WORK TASK: Copy, from the data below, every line that has "agent" in it.

DATA FOR REVIEW:
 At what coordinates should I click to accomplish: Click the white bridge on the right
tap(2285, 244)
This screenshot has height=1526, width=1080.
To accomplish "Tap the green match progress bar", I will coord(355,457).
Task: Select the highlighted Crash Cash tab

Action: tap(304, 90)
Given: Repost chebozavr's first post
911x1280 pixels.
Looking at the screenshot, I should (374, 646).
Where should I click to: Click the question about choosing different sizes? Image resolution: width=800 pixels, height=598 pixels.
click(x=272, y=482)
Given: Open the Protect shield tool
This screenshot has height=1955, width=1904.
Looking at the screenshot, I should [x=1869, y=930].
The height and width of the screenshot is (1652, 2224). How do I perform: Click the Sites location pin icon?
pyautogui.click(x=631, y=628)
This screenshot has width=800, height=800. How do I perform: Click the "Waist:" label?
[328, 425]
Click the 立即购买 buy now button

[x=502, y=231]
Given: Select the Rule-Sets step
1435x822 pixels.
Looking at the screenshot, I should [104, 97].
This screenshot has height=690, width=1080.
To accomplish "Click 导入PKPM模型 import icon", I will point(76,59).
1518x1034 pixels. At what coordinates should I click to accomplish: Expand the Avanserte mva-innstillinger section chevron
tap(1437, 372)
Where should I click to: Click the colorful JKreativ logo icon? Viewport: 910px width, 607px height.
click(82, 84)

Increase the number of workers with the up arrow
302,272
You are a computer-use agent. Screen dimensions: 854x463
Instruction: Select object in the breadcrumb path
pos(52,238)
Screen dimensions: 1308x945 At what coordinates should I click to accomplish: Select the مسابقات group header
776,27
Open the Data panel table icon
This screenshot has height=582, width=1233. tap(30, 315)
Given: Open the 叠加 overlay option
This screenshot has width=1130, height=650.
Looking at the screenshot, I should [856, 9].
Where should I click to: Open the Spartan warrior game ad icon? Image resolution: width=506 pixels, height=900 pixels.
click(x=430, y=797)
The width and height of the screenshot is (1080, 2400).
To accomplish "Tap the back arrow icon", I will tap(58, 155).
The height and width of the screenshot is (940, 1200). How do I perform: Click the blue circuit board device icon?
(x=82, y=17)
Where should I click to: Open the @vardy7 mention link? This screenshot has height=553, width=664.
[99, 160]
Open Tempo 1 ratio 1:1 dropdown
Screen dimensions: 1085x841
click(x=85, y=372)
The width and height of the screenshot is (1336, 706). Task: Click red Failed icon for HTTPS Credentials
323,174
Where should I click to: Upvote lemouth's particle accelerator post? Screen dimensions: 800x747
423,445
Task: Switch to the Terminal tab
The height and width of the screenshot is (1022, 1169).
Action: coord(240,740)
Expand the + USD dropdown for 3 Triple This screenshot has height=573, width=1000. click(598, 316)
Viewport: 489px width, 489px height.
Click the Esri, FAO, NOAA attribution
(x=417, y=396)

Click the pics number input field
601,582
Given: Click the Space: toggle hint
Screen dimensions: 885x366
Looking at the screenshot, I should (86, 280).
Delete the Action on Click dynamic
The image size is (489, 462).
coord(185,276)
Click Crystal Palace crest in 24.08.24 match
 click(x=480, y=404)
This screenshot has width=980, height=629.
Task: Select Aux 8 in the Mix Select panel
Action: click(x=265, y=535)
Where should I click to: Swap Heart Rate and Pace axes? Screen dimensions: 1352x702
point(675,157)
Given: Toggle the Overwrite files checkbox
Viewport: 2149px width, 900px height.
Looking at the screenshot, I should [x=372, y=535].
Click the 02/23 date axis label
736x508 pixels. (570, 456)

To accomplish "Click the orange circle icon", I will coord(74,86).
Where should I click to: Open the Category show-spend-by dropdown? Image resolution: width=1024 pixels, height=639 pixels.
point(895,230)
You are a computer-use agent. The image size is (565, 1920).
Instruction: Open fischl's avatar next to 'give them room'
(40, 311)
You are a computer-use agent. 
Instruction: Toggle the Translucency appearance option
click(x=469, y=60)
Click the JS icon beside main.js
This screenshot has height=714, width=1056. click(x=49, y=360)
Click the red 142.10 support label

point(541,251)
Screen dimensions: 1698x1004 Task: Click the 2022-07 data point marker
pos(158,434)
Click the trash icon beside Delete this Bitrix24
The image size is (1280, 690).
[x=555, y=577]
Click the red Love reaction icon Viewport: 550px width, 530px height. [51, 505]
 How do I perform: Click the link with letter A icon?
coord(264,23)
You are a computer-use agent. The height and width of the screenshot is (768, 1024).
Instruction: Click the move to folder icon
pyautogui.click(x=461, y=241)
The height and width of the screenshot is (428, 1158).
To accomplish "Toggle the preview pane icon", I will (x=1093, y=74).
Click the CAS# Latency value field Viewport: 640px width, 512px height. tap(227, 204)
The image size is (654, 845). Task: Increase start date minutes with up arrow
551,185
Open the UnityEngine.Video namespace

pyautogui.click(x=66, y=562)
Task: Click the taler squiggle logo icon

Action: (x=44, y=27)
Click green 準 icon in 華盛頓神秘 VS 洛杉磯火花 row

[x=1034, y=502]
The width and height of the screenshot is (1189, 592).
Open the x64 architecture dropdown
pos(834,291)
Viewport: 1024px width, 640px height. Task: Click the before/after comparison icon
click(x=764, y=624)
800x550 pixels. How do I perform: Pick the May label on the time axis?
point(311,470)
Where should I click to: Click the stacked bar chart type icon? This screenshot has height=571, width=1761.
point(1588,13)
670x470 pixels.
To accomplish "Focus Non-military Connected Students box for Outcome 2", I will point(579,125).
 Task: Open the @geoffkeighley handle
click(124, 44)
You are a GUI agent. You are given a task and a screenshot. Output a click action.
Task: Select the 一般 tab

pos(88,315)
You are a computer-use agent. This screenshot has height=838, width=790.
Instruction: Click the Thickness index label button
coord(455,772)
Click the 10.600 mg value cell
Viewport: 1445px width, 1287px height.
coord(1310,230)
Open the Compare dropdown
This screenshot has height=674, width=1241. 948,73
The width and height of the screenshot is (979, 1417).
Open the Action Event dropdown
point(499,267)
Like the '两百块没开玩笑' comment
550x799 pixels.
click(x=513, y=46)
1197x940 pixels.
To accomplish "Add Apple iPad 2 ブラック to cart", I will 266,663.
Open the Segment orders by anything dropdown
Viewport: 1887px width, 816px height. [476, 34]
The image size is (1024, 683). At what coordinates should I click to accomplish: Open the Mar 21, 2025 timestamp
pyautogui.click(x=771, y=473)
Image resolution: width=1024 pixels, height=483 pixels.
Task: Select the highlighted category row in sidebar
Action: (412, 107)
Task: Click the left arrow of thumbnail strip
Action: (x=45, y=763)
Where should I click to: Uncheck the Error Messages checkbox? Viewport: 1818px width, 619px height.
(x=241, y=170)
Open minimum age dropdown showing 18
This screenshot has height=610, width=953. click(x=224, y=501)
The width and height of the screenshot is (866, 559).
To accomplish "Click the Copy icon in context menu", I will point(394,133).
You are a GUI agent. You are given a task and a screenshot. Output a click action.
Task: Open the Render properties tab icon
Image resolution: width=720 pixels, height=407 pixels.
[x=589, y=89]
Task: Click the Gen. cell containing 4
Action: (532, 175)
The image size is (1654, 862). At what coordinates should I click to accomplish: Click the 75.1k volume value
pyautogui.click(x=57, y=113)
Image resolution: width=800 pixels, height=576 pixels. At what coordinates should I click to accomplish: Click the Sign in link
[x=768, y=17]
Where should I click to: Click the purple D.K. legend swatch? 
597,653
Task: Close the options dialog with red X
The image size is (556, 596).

FINISHED EXERCISE:
You are a computer-use agent. Screen dimensions: 854x463
You are a computer-use agent. The image size is (565, 1920).
You are a computer-use agent. 
You are a computer-use agent. The height and width of the screenshot is (768, 1024).
You are a GUI agent. You are given a task and a screenshot. Output a click action.
You are a computer-use agent. This screenshot has height=838, width=790.
You are a GUI agent. You are given a task and a screenshot. Output a click action.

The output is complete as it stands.